Up at the Birmingham
headquarters of the Criminal Cases Review Commission, cases like
Blackburn's give staff the biggest buzz.
Only
4% of claims of wrongful conviction are referred to the Court of
Appeal, so the chance of finding a truly innocent man - as opposed to
someone with a procedural claim -is a rarity.
"You
really do have to put innocence out of your mind," says former Scotland
Yard top cop, Baden Skitt, one of the commissioners who decides whether
cases should go back to appeal. "There are relatively few cases where
absolute innocence jumps off the page at you."
The
CCRC has investigative powers that Skitt as a police officer could have
only dreamed of. It can see all documents held by a public body -
including the National Health Service. That means a rape complainant
who sees a doctor could find her patient notes pored over by CCRC
investigators.
Such
access has led to convictions being quashed -for example, when a
complainant gave a different version of events to her doctor than she
gave to the court.
CCRC
chair Graham Zellick says that in these cases, inmates have been freed
without knowing why. Privacy provisions mean the information cannot be
revealed other than to the court.
In
its first decade, the CCRC has operated in a benign political
environment. The string of wrongful convictions and Home Office
inaction from the 1970s and 80s relating to IRA bombing suspects -the
Guildford Four, Birmingham Six and Judith Ward among them -triggered
widespread public alarm and the royal commission which led to the
establishment of the CCRC.
But
today, Muslims are the new Irish and after the London terrorist
bombings last year, public and political sympathy for the rights of the
wrongly accused appear to be waning.
The
CCRC is facing the first cuts to its 8.5 million ($22.5m) budget -down
to 7.9m this year from last and to 7.6m by 2008. But Zellick stresses
that's the result of across-the-board pressure on government
departments rather than any attempt to rein in the CCRC.
Zellick
is pushing for greater efficiency at the commission. He's unhappy with
the time inmates wait - 12 to 18 months for a review to begin on
complex cases, although most are allocated or rejected within six
months.
Recently,
the CCRC referred a 15-year-old case to the appeal court over a Town
and Country Planning Act conviction where the penalty was a 400 fine.
"I
wouldn't have wanted to spend an hour of our time on that case when
there are people in prison, some of whom ought not to be there. I
simply can't justify that."
Part of the problem
is the effect of the law which set up the commission.
"Parliament
started from an assumption that you could judge very early on whether a
case had merit and the vast majority could be thrown out at a very
early stage. But that was the single most conspicuous weakness of the
old system. We've got to speed things up. It's just not good enough."
CCRC critics say its
4% referral rate is too low, a view Zellick rejects.
"The
overwhelming majority of cases disclose no reason for questioning the
safety of the conviction - and these are a self-selecting group who are
certain their convictions are wrongful.
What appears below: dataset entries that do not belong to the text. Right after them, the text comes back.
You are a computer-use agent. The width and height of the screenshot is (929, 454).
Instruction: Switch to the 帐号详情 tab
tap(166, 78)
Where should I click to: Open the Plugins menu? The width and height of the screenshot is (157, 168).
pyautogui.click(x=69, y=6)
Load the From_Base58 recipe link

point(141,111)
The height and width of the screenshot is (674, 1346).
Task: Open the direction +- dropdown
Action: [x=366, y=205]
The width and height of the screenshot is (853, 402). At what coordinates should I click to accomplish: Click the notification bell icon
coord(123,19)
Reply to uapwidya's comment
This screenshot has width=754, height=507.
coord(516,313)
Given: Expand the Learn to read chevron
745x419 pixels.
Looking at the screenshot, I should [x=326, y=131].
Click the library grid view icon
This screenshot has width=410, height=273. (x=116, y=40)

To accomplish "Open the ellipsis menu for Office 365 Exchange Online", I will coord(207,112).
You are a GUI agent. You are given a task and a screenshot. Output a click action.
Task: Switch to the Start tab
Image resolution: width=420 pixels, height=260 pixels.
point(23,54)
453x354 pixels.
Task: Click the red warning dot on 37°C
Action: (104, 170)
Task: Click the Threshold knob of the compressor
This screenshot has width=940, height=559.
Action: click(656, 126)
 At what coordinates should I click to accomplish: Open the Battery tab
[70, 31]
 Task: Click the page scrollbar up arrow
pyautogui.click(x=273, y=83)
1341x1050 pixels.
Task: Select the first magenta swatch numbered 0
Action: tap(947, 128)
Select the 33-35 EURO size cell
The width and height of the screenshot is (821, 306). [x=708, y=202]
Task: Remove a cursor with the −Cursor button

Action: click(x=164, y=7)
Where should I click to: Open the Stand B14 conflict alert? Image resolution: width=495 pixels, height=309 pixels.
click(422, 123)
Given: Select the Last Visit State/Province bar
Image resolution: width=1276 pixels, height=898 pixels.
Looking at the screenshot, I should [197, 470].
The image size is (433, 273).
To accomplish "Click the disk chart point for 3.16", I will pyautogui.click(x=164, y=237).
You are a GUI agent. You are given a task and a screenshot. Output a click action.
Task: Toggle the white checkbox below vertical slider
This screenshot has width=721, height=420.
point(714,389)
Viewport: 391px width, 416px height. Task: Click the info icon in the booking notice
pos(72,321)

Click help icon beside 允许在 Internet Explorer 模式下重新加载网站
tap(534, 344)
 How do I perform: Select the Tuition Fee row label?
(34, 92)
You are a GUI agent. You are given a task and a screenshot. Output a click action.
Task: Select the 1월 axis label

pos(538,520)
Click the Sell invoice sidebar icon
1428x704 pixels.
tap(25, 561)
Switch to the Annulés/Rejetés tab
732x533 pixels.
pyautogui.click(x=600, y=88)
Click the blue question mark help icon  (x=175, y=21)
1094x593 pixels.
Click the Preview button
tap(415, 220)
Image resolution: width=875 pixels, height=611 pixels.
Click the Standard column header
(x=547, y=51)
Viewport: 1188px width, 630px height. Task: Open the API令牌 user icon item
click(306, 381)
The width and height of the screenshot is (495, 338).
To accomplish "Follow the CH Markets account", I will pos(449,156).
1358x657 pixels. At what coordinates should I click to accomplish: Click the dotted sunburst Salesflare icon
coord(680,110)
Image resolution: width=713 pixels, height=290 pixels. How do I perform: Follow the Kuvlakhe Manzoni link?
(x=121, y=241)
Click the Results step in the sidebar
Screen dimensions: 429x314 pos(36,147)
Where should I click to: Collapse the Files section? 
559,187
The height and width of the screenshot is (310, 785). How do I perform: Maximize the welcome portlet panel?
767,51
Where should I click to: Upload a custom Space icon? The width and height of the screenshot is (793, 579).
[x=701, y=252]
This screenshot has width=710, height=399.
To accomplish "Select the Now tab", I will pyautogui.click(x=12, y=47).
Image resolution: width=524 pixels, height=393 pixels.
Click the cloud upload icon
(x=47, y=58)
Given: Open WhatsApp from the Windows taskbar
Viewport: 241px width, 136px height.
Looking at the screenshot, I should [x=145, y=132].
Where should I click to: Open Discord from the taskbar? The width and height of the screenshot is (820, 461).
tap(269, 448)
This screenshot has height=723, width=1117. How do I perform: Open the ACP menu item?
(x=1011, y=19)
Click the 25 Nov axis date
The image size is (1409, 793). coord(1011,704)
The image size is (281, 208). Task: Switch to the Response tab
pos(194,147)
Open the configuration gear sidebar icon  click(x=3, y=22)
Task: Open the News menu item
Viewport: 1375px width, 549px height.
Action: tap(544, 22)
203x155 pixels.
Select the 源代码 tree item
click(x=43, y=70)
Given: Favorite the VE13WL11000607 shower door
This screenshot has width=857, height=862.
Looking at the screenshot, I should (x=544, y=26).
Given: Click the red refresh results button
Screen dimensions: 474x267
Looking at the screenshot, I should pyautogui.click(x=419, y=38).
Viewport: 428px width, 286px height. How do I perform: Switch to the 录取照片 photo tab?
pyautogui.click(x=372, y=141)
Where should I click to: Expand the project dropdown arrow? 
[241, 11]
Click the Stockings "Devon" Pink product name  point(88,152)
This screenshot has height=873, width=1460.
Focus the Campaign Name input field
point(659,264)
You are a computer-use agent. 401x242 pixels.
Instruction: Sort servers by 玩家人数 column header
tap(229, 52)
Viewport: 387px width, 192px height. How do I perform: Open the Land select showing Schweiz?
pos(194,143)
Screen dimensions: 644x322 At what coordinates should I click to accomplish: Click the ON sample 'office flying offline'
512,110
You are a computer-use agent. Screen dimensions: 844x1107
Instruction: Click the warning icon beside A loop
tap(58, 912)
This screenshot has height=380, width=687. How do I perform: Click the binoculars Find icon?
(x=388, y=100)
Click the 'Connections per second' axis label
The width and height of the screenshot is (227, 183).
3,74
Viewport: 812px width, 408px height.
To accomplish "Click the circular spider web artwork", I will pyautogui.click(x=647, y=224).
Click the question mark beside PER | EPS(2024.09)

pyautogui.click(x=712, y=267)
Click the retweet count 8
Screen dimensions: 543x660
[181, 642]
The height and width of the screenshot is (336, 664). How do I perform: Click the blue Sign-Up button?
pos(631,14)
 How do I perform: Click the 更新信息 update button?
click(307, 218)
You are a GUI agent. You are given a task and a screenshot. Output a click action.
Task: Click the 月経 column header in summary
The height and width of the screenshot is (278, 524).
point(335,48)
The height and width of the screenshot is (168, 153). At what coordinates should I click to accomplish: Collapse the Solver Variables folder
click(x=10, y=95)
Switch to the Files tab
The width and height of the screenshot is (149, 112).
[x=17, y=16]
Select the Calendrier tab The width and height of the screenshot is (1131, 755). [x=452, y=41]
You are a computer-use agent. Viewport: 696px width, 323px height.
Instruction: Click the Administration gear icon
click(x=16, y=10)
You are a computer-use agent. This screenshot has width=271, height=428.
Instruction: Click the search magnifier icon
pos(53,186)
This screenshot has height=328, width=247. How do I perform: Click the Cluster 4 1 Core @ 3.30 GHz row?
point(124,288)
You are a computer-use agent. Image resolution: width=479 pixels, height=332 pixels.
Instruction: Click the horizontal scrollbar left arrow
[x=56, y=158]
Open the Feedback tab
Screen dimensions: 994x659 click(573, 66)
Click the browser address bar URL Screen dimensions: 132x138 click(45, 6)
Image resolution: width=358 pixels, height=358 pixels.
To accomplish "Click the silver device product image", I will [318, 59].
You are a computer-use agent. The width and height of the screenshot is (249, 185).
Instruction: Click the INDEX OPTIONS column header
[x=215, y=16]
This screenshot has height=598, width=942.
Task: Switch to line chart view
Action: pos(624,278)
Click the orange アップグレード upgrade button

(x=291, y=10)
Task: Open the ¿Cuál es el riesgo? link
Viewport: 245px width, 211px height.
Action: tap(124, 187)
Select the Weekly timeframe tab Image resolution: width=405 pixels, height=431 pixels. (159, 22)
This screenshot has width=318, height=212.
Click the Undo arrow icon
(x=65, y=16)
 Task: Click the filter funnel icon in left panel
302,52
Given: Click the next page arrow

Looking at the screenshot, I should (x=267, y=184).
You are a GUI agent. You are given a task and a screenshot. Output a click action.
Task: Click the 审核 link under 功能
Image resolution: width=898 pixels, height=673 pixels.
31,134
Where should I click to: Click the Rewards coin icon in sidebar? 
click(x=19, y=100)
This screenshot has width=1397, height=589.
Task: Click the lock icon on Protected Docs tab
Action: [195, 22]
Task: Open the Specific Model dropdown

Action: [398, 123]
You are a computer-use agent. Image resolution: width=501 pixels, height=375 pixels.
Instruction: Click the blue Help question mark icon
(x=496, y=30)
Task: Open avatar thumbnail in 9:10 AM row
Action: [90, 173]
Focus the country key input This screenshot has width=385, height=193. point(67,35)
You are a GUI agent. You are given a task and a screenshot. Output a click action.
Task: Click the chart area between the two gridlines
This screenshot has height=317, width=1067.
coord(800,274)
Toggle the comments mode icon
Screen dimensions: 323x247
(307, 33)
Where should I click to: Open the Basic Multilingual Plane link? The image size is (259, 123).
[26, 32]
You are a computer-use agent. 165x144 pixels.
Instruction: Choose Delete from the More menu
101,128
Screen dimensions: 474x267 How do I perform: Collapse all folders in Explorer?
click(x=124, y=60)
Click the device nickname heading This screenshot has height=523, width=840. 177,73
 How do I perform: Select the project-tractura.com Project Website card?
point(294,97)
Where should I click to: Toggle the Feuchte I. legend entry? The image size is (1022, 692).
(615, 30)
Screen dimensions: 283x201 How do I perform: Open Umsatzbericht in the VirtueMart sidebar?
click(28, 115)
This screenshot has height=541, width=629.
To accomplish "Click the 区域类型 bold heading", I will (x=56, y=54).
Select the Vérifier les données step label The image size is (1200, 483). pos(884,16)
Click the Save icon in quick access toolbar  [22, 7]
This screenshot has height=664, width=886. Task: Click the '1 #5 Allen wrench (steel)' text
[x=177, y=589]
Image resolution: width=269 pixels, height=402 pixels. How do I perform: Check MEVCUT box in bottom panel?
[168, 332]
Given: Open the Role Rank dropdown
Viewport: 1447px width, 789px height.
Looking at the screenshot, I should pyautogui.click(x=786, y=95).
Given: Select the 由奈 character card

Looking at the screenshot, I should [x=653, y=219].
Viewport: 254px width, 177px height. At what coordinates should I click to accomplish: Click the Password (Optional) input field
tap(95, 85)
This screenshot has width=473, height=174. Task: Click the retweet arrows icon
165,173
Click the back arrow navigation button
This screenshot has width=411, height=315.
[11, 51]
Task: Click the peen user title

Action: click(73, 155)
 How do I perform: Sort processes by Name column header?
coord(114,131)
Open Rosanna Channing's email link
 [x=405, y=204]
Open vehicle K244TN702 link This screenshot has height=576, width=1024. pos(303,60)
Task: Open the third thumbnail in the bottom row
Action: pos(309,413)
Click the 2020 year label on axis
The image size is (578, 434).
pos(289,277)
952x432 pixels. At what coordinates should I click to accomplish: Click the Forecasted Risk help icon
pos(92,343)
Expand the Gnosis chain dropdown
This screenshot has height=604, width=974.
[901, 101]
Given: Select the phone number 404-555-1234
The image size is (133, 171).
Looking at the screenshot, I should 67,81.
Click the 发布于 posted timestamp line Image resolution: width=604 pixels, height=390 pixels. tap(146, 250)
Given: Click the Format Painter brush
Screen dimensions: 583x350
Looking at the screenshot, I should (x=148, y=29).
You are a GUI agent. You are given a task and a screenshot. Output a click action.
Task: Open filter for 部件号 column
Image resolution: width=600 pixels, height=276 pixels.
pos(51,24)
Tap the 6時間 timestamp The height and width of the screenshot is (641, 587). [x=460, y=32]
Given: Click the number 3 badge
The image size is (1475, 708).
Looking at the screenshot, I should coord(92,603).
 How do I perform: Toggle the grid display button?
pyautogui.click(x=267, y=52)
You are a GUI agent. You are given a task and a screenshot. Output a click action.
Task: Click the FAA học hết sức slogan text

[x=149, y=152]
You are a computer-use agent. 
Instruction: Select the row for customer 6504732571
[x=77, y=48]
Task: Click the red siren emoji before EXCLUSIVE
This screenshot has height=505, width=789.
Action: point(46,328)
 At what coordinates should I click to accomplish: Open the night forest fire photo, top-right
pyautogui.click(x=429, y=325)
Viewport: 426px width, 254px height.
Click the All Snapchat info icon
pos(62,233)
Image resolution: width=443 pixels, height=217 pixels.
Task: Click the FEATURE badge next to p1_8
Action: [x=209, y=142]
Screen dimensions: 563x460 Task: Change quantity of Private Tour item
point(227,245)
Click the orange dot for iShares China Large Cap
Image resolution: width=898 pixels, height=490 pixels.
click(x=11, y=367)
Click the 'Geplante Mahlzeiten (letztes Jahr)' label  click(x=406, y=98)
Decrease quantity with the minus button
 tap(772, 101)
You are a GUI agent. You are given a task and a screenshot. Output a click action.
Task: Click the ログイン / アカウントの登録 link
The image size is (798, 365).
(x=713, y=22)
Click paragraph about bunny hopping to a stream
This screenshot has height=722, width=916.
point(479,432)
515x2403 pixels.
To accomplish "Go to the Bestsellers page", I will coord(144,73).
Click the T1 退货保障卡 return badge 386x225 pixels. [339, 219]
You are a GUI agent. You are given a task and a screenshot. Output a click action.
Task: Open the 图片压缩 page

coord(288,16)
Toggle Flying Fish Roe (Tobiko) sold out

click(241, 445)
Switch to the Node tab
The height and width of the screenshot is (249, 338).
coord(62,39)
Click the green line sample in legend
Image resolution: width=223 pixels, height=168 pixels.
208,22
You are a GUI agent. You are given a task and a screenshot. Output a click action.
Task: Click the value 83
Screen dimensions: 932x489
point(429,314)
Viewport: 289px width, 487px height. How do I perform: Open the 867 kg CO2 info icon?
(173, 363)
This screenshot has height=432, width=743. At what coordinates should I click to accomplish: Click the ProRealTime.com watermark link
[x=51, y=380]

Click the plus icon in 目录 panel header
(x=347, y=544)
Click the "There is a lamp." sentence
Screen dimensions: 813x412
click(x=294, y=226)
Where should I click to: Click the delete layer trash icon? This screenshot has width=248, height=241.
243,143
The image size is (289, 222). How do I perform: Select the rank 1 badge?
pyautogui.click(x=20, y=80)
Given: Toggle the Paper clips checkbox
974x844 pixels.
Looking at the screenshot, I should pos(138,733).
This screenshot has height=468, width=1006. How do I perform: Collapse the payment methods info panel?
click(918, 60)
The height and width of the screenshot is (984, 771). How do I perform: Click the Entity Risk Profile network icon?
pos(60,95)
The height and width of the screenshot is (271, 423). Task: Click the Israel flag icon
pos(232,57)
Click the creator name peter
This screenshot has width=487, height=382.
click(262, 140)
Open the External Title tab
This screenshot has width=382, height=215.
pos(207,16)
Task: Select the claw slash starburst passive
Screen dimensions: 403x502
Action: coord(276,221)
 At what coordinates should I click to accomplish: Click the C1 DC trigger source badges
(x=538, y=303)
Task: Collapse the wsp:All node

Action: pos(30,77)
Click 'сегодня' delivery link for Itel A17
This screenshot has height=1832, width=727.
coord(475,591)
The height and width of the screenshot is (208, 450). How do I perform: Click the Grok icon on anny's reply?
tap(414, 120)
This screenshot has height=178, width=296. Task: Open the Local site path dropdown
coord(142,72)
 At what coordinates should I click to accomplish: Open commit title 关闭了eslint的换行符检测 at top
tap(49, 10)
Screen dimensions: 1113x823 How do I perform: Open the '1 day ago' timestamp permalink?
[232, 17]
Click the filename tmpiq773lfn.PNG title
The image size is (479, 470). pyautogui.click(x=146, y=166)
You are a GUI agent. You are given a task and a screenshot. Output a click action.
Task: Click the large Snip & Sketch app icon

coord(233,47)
That tells us something."
He
also rejects criticism from people such as Birmingham Six member Paddy
Hill that case review managers - the CCRC has 50 on its 100-strong
staff - are too young and inexperienced to sniff out injustice.
Some
who have the highest referral rates have never been at the legal
coalface, he says, but have the skills and dedication required of
investigators.
"Young people can be
quite good at finding injustice. They have a great deal of idealism and
energy."
Only
245 of the CCRC's referrals have been heard by the court of appeal in
nine years, and about 70% have had convictions quashed. The commission
says if all were quashed, it would mean the bar it had set for referral
was too high.
Zellick
does not believe there are widespread failures such as the police
violence and corruption that existed before the laws covering
interviews with suspects were tightened in the 1980s.
"But
the belief that juries never convict the innocent is a mistaken view.
Looking at some of the cases we've dealt with, I'm just astonished
anyone could say that was proof beyond reasonable doubt."